Embedding, Checkpoint, or Hypernetwork?
What is a good way to determine the kind of model you need? At what point is Dreambooth excessive or Textual Inversion insufficient?
Also, is a Hypernetwork a good middle ground? Is that how that works?
6 Answers
Hi kinomi, you're likely to get multiple opinions on this matter but from my perspective here's how I decide when making them:
Textual Inversion embeddings are great for adding concepts to models, so if you have a model that you like and want to add something specific to it, this is the best solution.
Hypernet embeddings are great for adding something that effects the entire image that is created. So I think these are well used for scenes or specific settings for image background and content. They are also useable with multiple models, which makes them very flexible, but they usually have an effect on everything in the image.
Dreambooth is used to create models and if you are looking to get away from the vanilla SD1.5/2.1 base model for a collection of different concepts/themes.. then I'd recommend looking for some cool models to enhance your SD art creation toolkit. Dreambooth models are trained using a base model and an additional collection of images referred to as the dataset. Most people create models to include a specifically themed dataset so they can create images from it. There are also people that mix models as well to combine concepts/themes from multiple datasets. These mixes are great but you need to know that the information in mixed models get slightly diluted for every model that is mixed into it.
There seems to be a lot of confusion around this area and the advice differs greatly depending on what you want to achieve. Hypernetworks, Textual Inversion Embeddings and Checkpoint Models all offer options for obtaining the images you wish to create and the good news is they should all be "inter-operable" meaning they all work together in unison.
While some people swear by one method or another, the truth is that they all act as different tools in your toolkit. You can create a Checkpoint, Textual Inversion and Hypernetwork all from the same dataset using a particular Stable Diffusion model as a base. This will "reinforce" a particular theme or style greatly. In the case of a tight model, that allows you to dial in a theme very strongly with the drawback being you might be restricted to that particular style or theme.
Others might be proponents of the "swiss army knife" which promised the ability to create many varied images from a wide variety of themes and styles. These often require intense effort in the curation and expense in the training process due to the additional amount of time taken to create them. The disadvantage with these is the same as with the vanilla SD models, the AI's attention can "wander" and provide you with far too much variability than you might like.

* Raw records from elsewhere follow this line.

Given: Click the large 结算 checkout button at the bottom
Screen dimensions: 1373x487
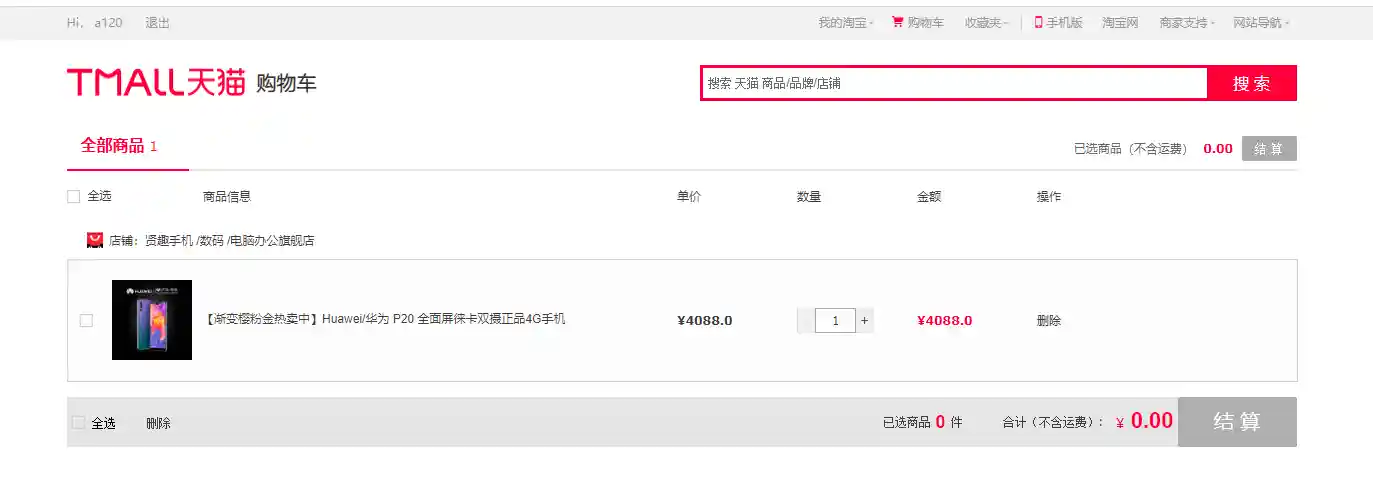Looking at the screenshot, I should pos(1237,422).
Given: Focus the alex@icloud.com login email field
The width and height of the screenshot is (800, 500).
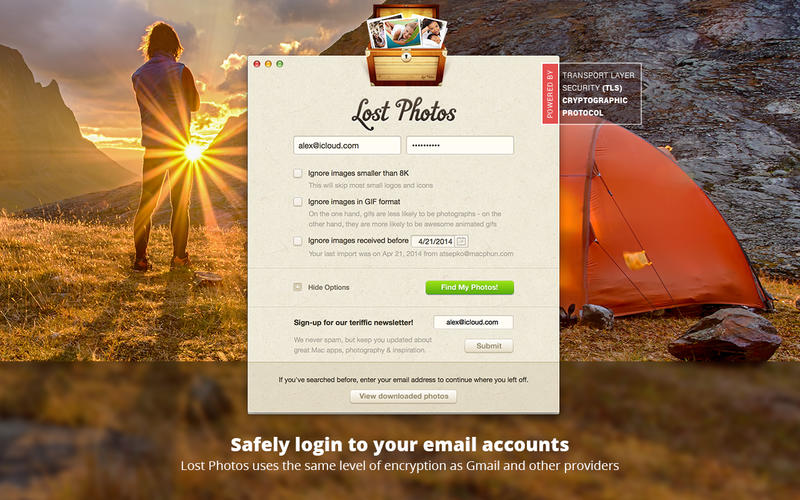Looking at the screenshot, I should tap(347, 145).
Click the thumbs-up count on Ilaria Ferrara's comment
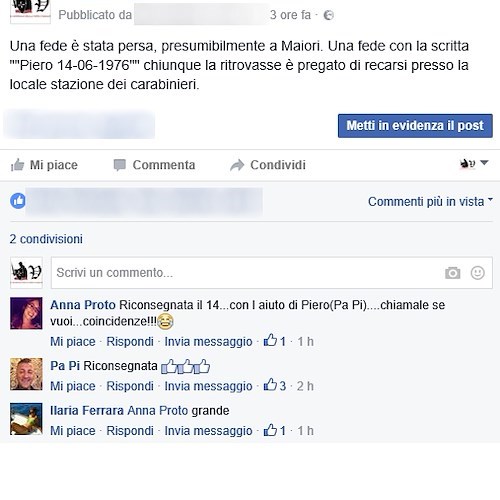Screen dimensions: 500x500 pyautogui.click(x=275, y=430)
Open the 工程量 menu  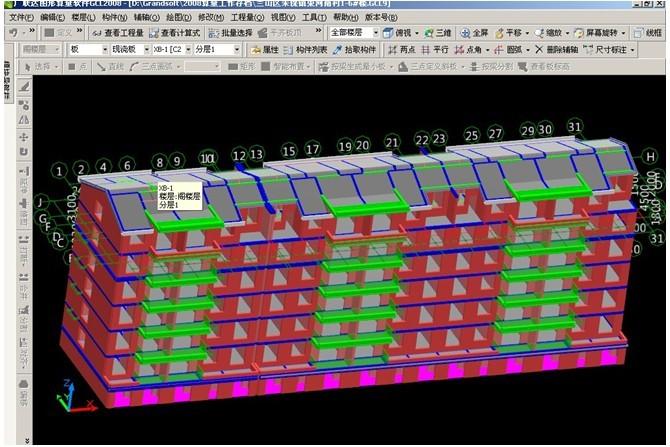tap(246, 17)
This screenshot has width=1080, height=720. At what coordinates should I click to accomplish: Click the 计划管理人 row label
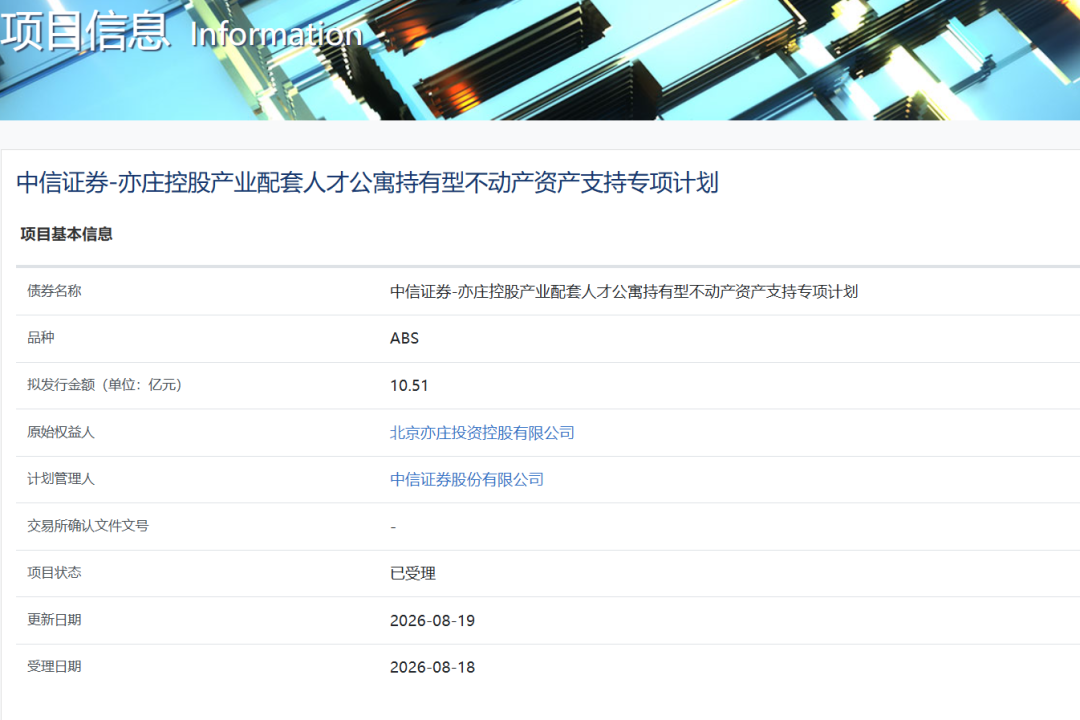pyautogui.click(x=61, y=479)
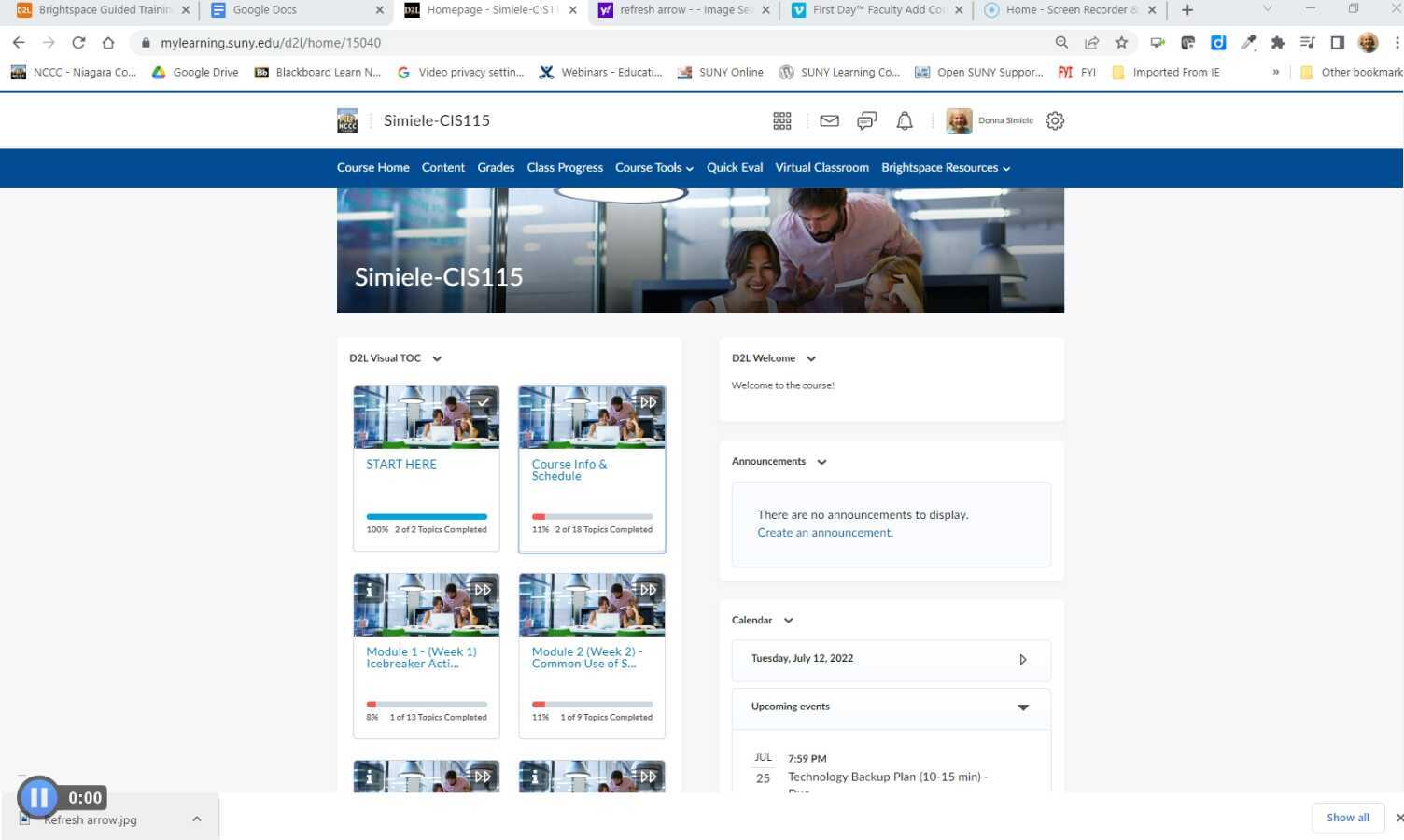Click the Course Info & Schedule progress bar
Viewport: 1404px width, 840px height.
[x=592, y=516]
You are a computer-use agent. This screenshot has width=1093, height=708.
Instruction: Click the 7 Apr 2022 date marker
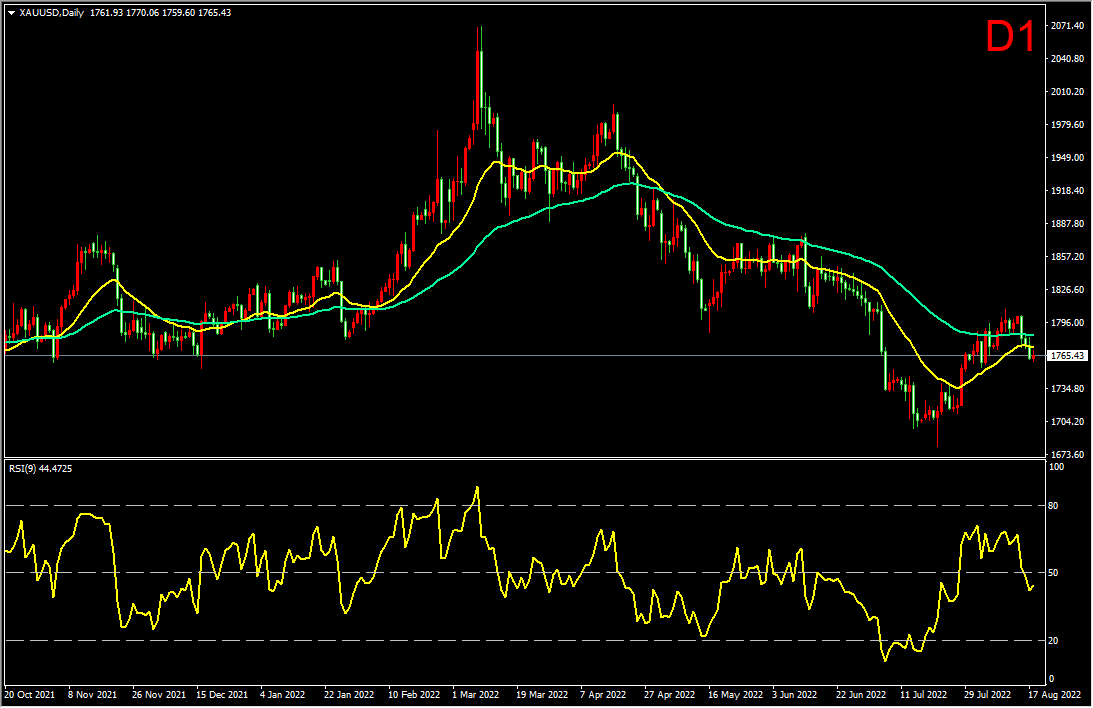(604, 694)
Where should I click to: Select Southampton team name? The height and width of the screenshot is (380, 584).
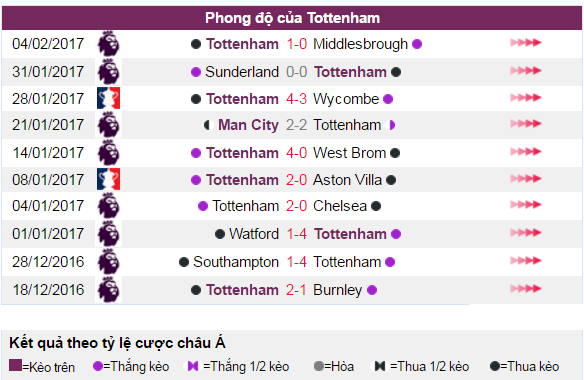tap(236, 262)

This is the reason things like Dreambooth had become so popular. Those models were created by training styles and concepts, like particular people or objects. Textual Inversion also became popular as it draws out concepts already in the model by creating vectors it already knows after analyzing the images we train it on. Hypernetworks are yet another useful way to train in concepts without only using the text but also the images too. Most people are searching for a reliable way to have consistent characters, while Stable diffusion excels at giving you a new and unique image every time. Many features on the inference side offer ways to control that and stop it from changing things so much. Seed variance, cross attention, prompt editing and denoise scaling all help to control this randomisation but still you will see clothes change more than people might like should they be creating an original character they want to repeat in many different settings or situations.
There is no real right or wrong answer as all approaches are valid when people have varied use cases. Personally i believe that having as many tools at your disposal grants you a much wider ability to create as you images as you wish. If people want to focus on one tool or another they might risk ignoring a feature that can give them what they want. All the methods available have value and are essential for specific use cases. The Datasets that people are using are the most important as junk in = junk out. As new Stable Diffusion versions are released, those authors will train their models again and again, leading to higher quality and higher resolution outputs.
Aesthetic Gradients were also a great method and still are in SD1.5, but currently it looks like they might get phased out. Nobody really knows why and can only speculate on that. Textual Inversion will only go so far and can be somewhat limiting, hypernetworks also have their own limitations. As Elldreth mentions above you can do model merging, but even that has it's own limitations. All Tools have strengths and weaknesses, so learning them will give you the best chances.
TLDR, try out all the methods and see what works for you, as you might find that using all the above is what you need to get your desired style or concept out in the end. (you can use all three at once, if you like)
Dreambooth + lora so have much time to all elements. And so result on texture inversion or hypernetwork. So fast time and nice result Hypernetwork.